Thirtysomething: ”I’m not angry, OK?”
The Flintstones: ”Willllmaaaa!”

Typical Problem
The Brady Bunch: Marcia and her rival both want to be the prom queen.
The Bradys: Bobby gets paralyzed.
Married…With Children: Al doesn’t buy his family Christmas presents.
Thirtysomething: Nancy gets cancer.
The Flintstones: Fred and Barney are staying out too late.

Typical Solution
The Brady Bunch: The prom committee decides to have two queens.
The Bradys: Bobby gets married.
Married…With Children: They hate him.
Thirtysomething: If only we knew…
The Flintstones: Wilma and Betty decide to follow them.

House Style
The Brady Bunch: Conservative but mod, circa ’69
The Bradys: Conservative but mod, circa ’90
Married…With Children: Roach motel
Thirtysomething: Enviable
The Flintstones: Suburban cave

Clothing Style
The Brady Bunch: Early Osmonds
The Bradys: Made in the USA
Married…With Children: Flammable fabrics
Thirtysomething: Eclectic earth tones; nice ties
The Flintstones: One-piece

Most Annoying Character
The Brady Bunch: Alice’s cousin Emma, the substitute housekeeper (too strict)
The Bradys: Marcia’s husband, Wally (chronically unemployable)
Married…With Children: Steve (supercilious)
Thirtysomething: Ellyn (goes through Hope’s drawers, babbles, changes hairstyle every other week, generally mistreats her friends)
The Flintstones: Mr. Slate (bossy)

Attitude Toward Sex
The Brady Bunch: Never heard of it
The Bradys: Omigod — even Cindy does it!
Married…With Children: Peg: Yes. Al: No.
Thirtysomething: They didn’t get all those kids by accident.
The Flintstones: Prehistoric

How Spouses Fight
The Brady Bunch: They don’t.
The Bradys: Infrequently, but it happens
Married…With Children: Tooth and nail
Thirtysomething: They stop talking
The Flintstones: Fred and Barney go bowling while Wilma and Betty max out their charge cards.

How Kids Get Into Trouble
The Brady Bunch: Greg takes a puff of a cigarette.
The Bradys: Carol’s grandson steals her business cards and sticks them in the spokes of Bobby’s wheelchair.
Married…With Children: By committing felonies
Thirtysomething: Ethan plays with a forbidden toy rocket.
The Flintstones: They don’t.

How They’re Punished

The Brady Bunch: ”It’s not what you did, honey — it’s that you couldn’t come to us.”
The Bradys ”Next time, ask.”
Married…With Children: By the authorities
Thirtysomething: It blows up in his face.
The Flintstones: They’re not.

What Family Does For Fun
The Brady Bunch: Takes special three-part vacations to Hawaii and the Grand Canyon
The Bradys: Has flashbacks
Married…With Children: Exchanges insults
Thirtysomething: Talks
The Flintstones: Attends showings of The Monster at the Bedrock Drive-In

Unsolved Mysteries
The Brady Bunch: How exactly did Carol’s first husband and Mike’s first wife die?
The Bradys: What’s with Marcia’s new face and Bobby’s blonde hair
Married…With Children: What kind of hair spray does Peg use?
Thirtysomething: Why did Nancy take Elliot back? What do Gary and Susanna see in each other?
The Flintstones: How does Barney’s shirt stay on if he has no shoulders? Where do Fred and Wilma plug in their TV?

Worst Behavior
The Brady Bunch: The Brady children once made Alice feel under-appreciated.

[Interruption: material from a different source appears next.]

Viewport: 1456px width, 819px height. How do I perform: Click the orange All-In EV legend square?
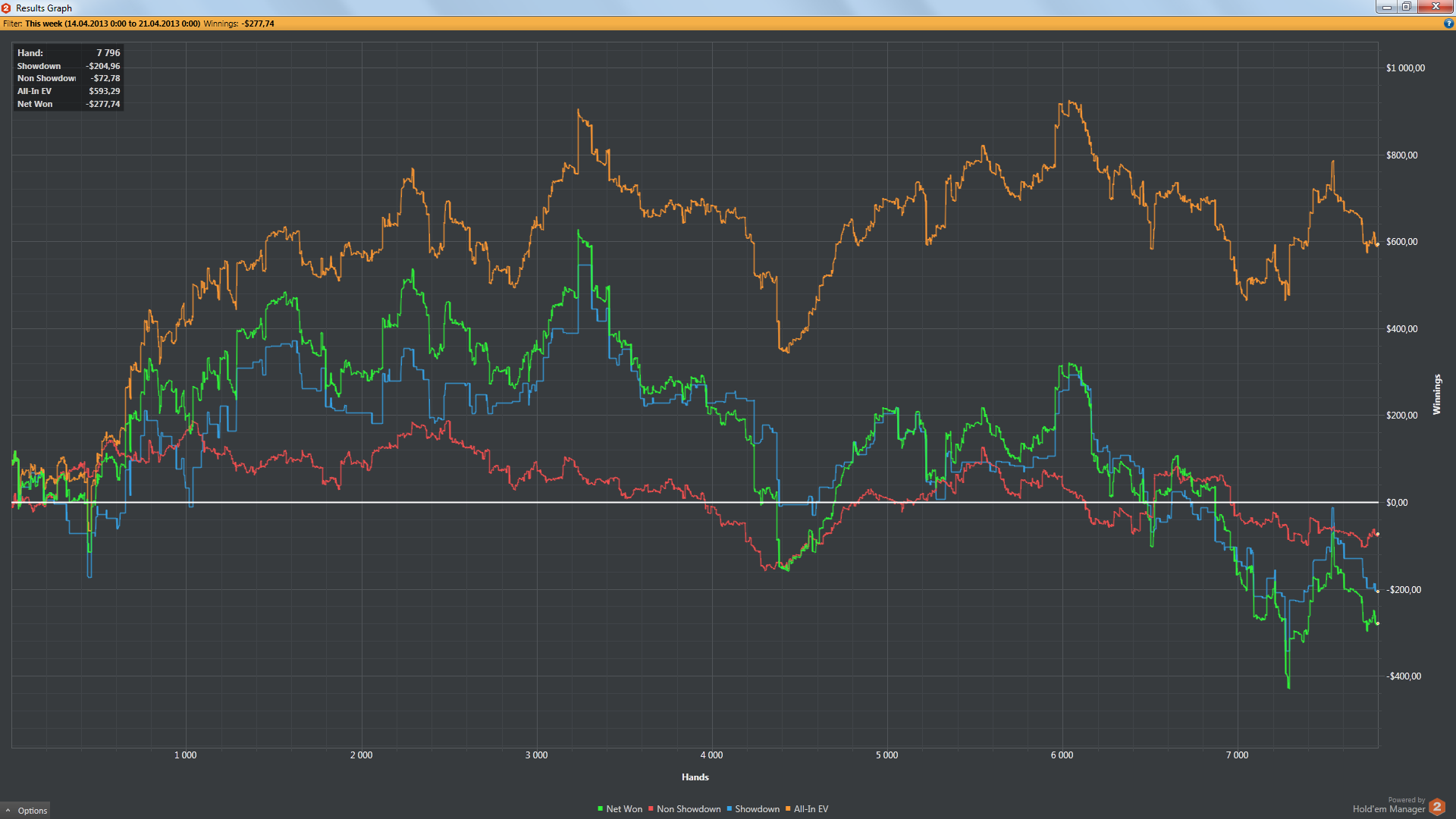coord(788,809)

The Bradys: Marcia’s son Mickey watches Bobby’s car-crash tape for fun.
Married…With Children: The Bundy’s kill their neighbor’s dog.
Thirtysomething: Elliot has an affair and talks about it.
The Flintstones: Characters don’t wear under-clothes.

Best Reason To Watch
The Brady Bunch: This is what life should be.
The Bradys: They’re all grown-ups now!
Married…With Children: Terry Rakolta hates it.
Thirtysomething (Tie) This is your life. This isn’t your life.
The Flintstones: This is what life might have been.

Best Reason Not To Watch
The Brady Bunch: Blurred vision from rerun overdoses.
The Bradys: You’re all grown-ups now.
Married…With Children: She has a point.
Thirtysomething: After a while, you think it’s real.